The complexity of Michigan’s school funding system, relying on a variety of revenue streams, multiple funding formulas and statutorily defined and targeted grants and programs, has been the focus of this series. Stepping back and looking at how all of these pieces work, one can make a good case that there is not one system that funds public schools in Michigan, but rather a number of different programs created over time that have been layered on top of each other.
School funding in Michigan is a result of many different policy decisions made at different levels of government. As a result, there’s no unifying strategy used to fund schools, although certain types of funds have very specific purposes. This makes understanding (let alone improving!) school funding in Michigan a significant challenge for parents, taxpayers and policymakers.
Debates over the adequate level of K-12 funding levels should be informed with meaningful and valid information. A 2016 poll of more than 4,000 American adults found that support for increased funding of “public schools in your district” dropped from 61 to 45 percent when respondents were told how much their district was spending.
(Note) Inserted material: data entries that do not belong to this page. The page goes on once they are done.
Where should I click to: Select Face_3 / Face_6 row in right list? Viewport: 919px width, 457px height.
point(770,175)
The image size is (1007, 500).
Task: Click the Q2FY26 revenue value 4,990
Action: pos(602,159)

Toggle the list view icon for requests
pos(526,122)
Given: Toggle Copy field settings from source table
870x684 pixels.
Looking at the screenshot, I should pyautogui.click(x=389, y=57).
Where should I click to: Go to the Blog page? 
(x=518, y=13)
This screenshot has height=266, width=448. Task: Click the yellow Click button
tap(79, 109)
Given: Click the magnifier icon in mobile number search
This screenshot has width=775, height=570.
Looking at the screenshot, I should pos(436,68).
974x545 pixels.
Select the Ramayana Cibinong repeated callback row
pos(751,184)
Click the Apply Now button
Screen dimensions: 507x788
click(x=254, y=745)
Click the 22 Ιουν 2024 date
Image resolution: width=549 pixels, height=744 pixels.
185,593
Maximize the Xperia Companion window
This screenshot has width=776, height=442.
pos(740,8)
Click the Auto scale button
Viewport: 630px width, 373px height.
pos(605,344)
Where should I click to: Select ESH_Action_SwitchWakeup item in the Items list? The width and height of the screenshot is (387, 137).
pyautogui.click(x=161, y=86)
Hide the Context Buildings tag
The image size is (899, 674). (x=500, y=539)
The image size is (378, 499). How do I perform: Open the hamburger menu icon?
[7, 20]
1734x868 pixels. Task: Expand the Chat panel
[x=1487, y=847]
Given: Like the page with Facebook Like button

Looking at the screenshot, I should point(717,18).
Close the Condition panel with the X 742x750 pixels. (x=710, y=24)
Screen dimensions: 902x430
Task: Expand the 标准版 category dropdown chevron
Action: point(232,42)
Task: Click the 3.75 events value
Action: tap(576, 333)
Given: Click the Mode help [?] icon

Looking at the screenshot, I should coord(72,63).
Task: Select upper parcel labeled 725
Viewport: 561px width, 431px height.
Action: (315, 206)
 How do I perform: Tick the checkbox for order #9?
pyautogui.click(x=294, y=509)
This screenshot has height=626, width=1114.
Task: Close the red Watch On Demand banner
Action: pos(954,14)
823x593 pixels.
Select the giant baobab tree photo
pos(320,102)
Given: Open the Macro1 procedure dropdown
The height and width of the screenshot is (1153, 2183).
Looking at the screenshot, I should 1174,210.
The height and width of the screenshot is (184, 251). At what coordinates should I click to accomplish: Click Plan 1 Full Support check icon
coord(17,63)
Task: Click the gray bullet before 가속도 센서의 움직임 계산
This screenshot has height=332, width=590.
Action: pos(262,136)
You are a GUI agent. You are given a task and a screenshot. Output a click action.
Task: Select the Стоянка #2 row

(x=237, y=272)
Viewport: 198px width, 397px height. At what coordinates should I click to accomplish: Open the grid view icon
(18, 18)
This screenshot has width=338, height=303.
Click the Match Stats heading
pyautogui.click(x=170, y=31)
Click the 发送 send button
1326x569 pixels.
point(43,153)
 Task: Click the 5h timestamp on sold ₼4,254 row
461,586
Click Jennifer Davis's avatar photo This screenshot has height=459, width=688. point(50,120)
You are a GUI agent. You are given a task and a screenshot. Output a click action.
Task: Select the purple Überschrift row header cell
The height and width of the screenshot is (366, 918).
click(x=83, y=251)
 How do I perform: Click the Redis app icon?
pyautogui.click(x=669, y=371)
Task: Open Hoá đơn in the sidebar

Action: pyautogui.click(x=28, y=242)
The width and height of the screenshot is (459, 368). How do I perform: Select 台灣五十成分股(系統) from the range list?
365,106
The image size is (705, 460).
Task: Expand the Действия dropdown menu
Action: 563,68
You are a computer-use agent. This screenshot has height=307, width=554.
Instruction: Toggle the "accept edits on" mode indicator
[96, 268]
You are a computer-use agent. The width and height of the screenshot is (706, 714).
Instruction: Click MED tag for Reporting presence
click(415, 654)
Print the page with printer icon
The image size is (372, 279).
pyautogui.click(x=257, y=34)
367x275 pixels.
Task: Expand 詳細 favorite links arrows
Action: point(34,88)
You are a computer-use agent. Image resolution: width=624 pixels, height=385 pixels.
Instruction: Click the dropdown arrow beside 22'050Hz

The average Michigander struggles with keeping up with how much their local school district is spending, too. The most detailed, comprehensive and accessible accounting of how much money Michigan schools take in and spend comes from the U.S. Census Bureau’s National Public Education Finance Survey.
There are several ways to measure the overall financial picture of Michigan public schools. First, the total dollar intake, which in 2016 was $19.84 billion, or $14,307 for each full-time-equivalent student. These revenues roughly break down as follows:
The second vital measurement is total dollars spent during a given school year. In 2016 traditional school districts, intermediate school districts and public charter schools combined to spend $18.5 billion, or $13,333 per FTE pupil.
A more meaningful way to compare spending changes over time is a look at total current expenditures. These figures reflect primary operational costs and exclude money spent on capital construction projects and interest payments on borrowed funds, as well as adult education and community programs.
Current expenditures in 2016 totaled $16.98 billion, a rate of $12,243 for each full-time student. About 75 percent of traditional districts and 45 percent of charters spend more than $10,000 per student.
Graphic 3: Michigan: Current Expenditures Per FTE Student, 2006-2016 (in 2016 dollars)
Source: Bureau of Labor Statistics, Michigan Department of Education
Adjusted for inflation, Michigan K-12 current per-pupil spending has not changed much over the past decade. Expenditures edged up to their peak in 2009 and 2010, before losing some ground following the recession and the reduction of extra federal “stimulus” funding. From 2014 to 2016, per-pupil spending increased by 3.3 percent in real dollars, approaching 2011 levels of purchasing power.
Michigan public school enrollment also declined by nearly 12 percent over the last decade. The foundation allowance, which provides the majority of resources for school districts and charter schools, is distributed based on how many students a school enrolls. Many districts struggle to manage their fixed costs in these times of declining enrollment. But for each student served, the overall level of funds available has been mostly steady.
Money clearly matters in education, but probably only up until to a point. Resources are needed to retain the services of great teachers and support systems. And certainly, some students will require more resources to educate than others. But most education research suggests that just adding more money to the existing system is unlikely to boost student achievement in any meaningful way.
Part of the reason for this is that it’s hard to prescribe the optimal way schools should spend additional dollars. For instance, they might need to spend it on just meeting the burdens of certain state and federal regulations or on providing their current employees with more generous salaries and benefits. These certainly increase costs, but they don’t necessarily improve instructional quality.
Perhaps additional funds would be used to hire more teachers or other staff, update textbooks and other materials, or provide additional services. Any one of these may help produce better results for students, especially if there is a current deficiency in these areas. But just giving schools more money is unlikely to improve the state’s academic performance. A 2016 Mackinac Center multiyear analysis of building-level data found no connection between higher spending levels and better results on 27 of 28 different tests and other academic measures.
Even the state’s $400,000 Education Finance Study, better known as the “adequacy study,” claimed to have found a modest connection between additional spending and higher test scores. But given the current achievement levels, boosting spending with no other changes wouldn’t amount to much. For example, according to the study, an additional $6 billion would only improve scores so that just half of Michigan third graders are on grade level in reading and just one-third of high school juniors are proficient in math. That’s a hefty bill just to meet these low bars.
Even so, finding $6 billion to generate modest learning gains would require some combination of repurposed state budget dollars and additional taxes on Michigan residents and workers. And even if we did have that extra money, our complex, multilayered, patchwork funding system would make it difficult to figure out the optimal funnel to sink that money into.
A glimpse at the full picture of the state’s school finances should adjust the focus from arguing about the right amount of money to spend on schools to instead figuring out how best to use the resources that are already available. It’s a lot harder to determine how to optimize resources compared to just dumping more money into the system, but a necessary first step is understanding the system as it exists. Only then can we work to figure out how to improve it for the betterment of schools’ number one priority: student achievement.